A graph of a related effect:

http://www.phdcomics.com/comics.php?f=1056

(Same phenomenon as it plays out in academia.)


No, it's doable - BUT not the way they're marketing it.

As a pure gadget and not a PC, it's very possible. Take out the touch screen, add a keyboard, use ARM instead of x86, and you're all set.

I blogged about it in detail here: http://neosmart.net/blog/2008/what-the-techcrunch-tablet-sho...


A keyboard for this kind of device would be stupid. If that's what you're after, just get an Eee. And browsing the web without a touchscreen or some kind of pointing device would be a horrible experience.

They've got the concept nailed for the most part...now the challenging is building it for that price.

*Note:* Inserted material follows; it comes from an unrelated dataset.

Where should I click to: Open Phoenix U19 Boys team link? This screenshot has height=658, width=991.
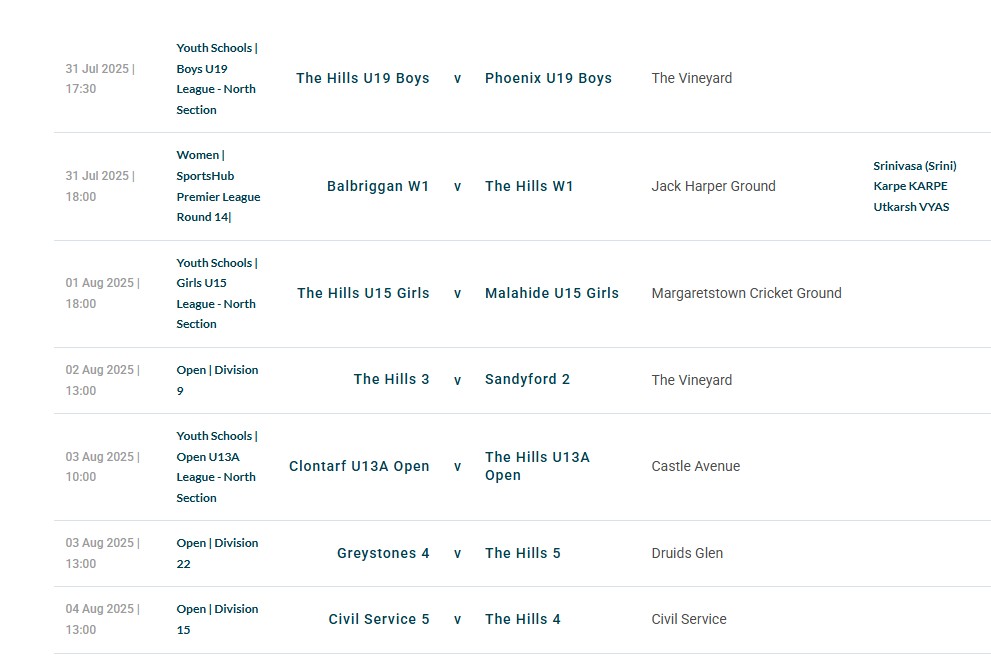548,78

Agreed. This is not a laptop. It needs to be a distinct creature.

If this takes off it can have some sort of keyboard down the track. But only after the users figure out what it's for. And the keyboard is probably not central to that.


a virtual keyboard should work for most surfing...


How do you propose that one types an email? Enters a web address? Go it iPhone style?!

And why would you need a touchscreen to browse the web? The only things you would do on a website are enter the address, scroll, type into forms, and click a link. A touchscreen only addresses the very last of these, while a keyboard deals with all of them. A button on the side of the screen - or a vertical touchpad even - would easily solve the button problem.